#### EXERCISE DIRECTIONS
Update the listing starting at the line that has "is (500, 500)." and stopping after the line that has "coordinates (755, 510).": replace "Locate an element on the screen" with "Find an element on the screen" and keep everything else unchanged. Return only those lines.
--- INFORMATION PROVIDED Enclosed Below ---
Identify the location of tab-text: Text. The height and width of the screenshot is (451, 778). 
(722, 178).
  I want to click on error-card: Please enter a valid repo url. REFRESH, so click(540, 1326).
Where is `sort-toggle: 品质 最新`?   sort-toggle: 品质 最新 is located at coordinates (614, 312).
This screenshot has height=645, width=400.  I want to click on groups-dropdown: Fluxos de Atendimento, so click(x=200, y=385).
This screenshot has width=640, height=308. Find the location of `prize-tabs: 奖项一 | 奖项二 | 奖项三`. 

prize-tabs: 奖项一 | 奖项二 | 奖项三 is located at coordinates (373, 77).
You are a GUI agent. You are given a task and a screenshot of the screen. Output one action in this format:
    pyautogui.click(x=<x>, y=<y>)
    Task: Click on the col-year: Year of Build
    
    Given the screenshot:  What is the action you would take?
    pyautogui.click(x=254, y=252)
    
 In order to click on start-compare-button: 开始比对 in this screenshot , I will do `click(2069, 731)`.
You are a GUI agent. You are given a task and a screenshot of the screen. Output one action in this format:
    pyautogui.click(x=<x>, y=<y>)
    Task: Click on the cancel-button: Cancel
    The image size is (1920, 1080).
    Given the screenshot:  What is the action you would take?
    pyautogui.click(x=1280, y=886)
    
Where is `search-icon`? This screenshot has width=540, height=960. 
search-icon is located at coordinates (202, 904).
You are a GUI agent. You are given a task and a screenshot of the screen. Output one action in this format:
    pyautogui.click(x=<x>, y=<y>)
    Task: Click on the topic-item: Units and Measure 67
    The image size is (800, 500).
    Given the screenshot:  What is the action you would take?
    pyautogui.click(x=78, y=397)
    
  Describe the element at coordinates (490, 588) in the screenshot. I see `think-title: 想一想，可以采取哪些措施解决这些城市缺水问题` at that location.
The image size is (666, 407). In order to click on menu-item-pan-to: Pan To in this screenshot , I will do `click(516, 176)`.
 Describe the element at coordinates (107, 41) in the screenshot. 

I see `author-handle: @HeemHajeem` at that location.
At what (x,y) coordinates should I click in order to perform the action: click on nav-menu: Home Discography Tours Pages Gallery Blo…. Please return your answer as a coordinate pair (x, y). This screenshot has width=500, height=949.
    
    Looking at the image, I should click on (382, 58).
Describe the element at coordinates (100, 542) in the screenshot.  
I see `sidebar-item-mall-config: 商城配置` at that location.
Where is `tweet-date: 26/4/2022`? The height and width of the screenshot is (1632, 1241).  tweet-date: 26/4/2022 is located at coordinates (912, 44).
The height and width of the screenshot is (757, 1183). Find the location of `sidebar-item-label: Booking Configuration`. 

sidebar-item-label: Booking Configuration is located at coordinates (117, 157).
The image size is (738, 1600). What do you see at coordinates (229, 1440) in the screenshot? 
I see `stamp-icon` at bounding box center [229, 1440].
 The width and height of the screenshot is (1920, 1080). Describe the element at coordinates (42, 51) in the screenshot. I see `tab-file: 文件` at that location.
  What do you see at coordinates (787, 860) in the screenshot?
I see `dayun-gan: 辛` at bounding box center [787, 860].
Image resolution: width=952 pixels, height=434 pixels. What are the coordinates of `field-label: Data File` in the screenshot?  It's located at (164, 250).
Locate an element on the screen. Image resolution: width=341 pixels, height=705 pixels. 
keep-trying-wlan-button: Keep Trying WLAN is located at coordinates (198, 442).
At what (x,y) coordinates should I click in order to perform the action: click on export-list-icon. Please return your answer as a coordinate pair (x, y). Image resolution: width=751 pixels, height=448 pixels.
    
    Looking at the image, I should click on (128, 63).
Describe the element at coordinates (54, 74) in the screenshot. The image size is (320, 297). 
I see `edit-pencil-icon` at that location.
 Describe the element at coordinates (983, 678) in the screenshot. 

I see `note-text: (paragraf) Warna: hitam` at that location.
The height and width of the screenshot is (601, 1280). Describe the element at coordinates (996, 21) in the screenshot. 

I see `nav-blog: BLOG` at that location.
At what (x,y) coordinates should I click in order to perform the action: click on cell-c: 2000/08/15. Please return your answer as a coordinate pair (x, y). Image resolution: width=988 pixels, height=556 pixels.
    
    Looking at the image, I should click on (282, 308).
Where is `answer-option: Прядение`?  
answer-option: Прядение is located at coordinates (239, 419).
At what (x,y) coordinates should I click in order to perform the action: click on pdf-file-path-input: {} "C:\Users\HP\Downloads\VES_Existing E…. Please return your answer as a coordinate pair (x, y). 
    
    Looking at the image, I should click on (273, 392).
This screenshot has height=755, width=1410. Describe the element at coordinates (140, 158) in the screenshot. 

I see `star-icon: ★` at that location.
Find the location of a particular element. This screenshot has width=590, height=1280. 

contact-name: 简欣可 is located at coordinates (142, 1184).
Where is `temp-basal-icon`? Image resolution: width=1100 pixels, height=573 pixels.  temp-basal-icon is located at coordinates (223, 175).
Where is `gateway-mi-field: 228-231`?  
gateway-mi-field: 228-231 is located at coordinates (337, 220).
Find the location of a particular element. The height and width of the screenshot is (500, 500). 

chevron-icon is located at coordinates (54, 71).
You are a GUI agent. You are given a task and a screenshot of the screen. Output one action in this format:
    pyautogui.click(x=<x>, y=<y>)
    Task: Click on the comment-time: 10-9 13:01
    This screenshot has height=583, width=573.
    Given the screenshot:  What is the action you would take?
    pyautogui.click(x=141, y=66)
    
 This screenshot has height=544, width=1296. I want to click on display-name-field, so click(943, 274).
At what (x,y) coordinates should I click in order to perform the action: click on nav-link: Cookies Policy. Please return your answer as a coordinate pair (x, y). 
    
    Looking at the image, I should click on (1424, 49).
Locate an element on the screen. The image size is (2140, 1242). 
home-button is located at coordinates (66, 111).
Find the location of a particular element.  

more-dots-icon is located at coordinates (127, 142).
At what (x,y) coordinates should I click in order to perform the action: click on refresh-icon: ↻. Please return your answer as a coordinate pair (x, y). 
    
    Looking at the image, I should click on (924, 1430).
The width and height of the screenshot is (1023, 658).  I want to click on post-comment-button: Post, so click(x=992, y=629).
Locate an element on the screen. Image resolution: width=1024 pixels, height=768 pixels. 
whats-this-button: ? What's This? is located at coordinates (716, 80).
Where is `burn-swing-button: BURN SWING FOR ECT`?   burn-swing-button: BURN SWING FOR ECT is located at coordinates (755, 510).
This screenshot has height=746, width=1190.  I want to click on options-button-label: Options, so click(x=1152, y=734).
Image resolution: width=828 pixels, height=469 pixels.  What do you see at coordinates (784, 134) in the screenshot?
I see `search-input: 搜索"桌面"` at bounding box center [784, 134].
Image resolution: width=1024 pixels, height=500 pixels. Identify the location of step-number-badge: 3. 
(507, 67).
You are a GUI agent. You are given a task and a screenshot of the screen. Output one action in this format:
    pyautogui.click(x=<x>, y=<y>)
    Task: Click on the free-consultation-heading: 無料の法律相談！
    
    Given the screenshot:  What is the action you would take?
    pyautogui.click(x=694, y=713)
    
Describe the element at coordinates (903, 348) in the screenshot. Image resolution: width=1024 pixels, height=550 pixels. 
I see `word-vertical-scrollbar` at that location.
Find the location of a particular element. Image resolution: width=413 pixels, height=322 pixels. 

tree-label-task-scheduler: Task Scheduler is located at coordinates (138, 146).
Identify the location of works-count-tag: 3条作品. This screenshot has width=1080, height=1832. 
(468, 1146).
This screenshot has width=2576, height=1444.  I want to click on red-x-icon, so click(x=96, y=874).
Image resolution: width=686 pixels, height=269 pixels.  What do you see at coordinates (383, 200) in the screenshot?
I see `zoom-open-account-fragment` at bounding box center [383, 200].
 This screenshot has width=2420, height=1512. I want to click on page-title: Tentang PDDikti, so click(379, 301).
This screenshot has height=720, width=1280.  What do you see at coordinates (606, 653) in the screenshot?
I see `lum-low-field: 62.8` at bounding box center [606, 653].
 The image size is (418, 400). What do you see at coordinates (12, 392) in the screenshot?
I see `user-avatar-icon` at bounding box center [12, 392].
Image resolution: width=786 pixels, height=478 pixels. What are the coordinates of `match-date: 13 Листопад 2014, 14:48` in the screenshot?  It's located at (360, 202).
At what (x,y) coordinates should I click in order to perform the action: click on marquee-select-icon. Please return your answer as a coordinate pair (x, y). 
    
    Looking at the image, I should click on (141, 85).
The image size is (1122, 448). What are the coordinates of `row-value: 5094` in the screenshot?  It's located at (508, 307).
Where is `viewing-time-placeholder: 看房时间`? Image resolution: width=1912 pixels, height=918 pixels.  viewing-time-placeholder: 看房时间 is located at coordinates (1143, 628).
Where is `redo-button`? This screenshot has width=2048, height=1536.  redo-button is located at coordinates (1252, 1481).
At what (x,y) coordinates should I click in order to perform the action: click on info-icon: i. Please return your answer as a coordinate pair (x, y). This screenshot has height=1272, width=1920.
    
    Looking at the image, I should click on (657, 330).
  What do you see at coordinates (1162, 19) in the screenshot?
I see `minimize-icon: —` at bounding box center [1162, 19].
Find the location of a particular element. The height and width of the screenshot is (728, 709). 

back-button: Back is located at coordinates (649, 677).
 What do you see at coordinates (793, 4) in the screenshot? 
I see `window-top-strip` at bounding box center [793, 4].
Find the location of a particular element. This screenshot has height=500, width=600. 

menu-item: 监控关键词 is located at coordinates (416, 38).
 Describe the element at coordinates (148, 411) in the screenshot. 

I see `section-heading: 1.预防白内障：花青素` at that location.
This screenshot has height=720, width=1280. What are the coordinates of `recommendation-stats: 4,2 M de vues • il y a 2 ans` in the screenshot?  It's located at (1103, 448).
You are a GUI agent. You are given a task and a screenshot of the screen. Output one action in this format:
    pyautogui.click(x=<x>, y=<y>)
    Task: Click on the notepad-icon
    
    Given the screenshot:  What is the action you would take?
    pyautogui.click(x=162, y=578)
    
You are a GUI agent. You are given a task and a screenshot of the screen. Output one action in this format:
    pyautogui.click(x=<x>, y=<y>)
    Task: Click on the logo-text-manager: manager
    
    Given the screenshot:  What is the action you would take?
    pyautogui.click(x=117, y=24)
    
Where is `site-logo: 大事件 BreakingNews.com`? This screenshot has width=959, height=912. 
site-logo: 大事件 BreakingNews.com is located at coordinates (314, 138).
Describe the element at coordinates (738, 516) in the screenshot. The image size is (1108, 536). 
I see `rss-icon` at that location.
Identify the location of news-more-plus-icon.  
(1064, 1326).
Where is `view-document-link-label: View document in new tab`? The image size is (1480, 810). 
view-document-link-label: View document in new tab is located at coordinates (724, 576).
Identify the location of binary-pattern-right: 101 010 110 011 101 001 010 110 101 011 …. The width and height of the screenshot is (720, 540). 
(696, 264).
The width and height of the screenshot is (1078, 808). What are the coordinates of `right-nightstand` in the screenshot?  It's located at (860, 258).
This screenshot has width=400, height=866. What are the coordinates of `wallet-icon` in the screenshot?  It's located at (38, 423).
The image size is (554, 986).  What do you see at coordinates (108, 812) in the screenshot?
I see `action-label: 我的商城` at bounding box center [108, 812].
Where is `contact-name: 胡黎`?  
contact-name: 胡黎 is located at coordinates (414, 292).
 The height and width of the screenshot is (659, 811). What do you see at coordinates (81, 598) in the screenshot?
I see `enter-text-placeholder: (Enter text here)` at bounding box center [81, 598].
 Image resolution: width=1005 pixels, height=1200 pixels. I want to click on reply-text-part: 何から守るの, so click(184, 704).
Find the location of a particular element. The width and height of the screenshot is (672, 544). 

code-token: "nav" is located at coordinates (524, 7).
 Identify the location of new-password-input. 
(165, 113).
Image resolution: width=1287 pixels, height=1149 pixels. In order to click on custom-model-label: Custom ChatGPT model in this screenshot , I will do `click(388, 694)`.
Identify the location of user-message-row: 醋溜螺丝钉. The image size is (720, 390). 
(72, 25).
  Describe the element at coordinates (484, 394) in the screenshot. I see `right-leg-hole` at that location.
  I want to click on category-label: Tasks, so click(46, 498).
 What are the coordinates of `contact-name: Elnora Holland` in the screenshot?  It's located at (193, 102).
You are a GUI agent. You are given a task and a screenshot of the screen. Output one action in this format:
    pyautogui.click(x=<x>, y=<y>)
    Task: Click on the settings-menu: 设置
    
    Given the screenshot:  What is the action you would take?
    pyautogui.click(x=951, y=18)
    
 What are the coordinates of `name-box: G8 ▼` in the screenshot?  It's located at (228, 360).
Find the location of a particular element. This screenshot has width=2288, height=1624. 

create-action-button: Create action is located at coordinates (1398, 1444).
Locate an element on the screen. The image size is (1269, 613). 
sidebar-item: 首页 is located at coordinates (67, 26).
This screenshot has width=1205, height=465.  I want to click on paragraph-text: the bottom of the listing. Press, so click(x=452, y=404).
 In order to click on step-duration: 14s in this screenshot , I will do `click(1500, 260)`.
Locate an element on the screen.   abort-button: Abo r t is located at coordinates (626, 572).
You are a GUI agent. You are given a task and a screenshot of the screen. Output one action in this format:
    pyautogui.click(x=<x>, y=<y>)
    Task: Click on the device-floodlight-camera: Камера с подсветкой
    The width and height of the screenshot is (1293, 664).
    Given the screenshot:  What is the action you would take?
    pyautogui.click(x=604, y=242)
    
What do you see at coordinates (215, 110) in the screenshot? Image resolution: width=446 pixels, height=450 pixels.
--- End of Enclosed INFORMATION PROVIDED ---
#### RESPONSE TO THIS TASK
Find the location of a particular element. The height and width of the screenshot is (500, 500). 

chevron-icon is located at coordinates (54, 71).
You are a GUI agent. You are given a task and a screenshot of the screen. Output one action in this format:
    pyautogui.click(x=<x>, y=<y>)
    Task: Click on the comment-time: 10-9 13:01
    This screenshot has height=583, width=573.
    Given the screenshot:  What is the action you would take?
    pyautogui.click(x=141, y=66)
    
 This screenshot has height=544, width=1296. I want to click on display-name-field, so click(943, 274).
At what (x,y) coordinates should I click in order to perform the action: click on nav-link: Cookies Policy. Please return your answer as a coordinate pair (x, y). 
    
    Looking at the image, I should click on (1424, 49).
Find an element on the screen. The image size is (2140, 1242). 
home-button is located at coordinates (66, 111).
Find the location of a particular element.  

more-dots-icon is located at coordinates (127, 142).
At what (x,y) coordinates should I click in order to perform the action: click on refresh-icon: ↻. Please return your answer as a coordinate pair (x, y). 
    
    Looking at the image, I should click on (924, 1430).
The width and height of the screenshot is (1023, 658).  I want to click on post-comment-button: Post, so click(x=992, y=629).
Find an element on the screen. Image resolution: width=1024 pixels, height=768 pixels. 
whats-this-button: ? What's This? is located at coordinates (716, 80).
Where is `burn-swing-button: BURN SWING FOR ECT`?   burn-swing-button: BURN SWING FOR ECT is located at coordinates (755, 510).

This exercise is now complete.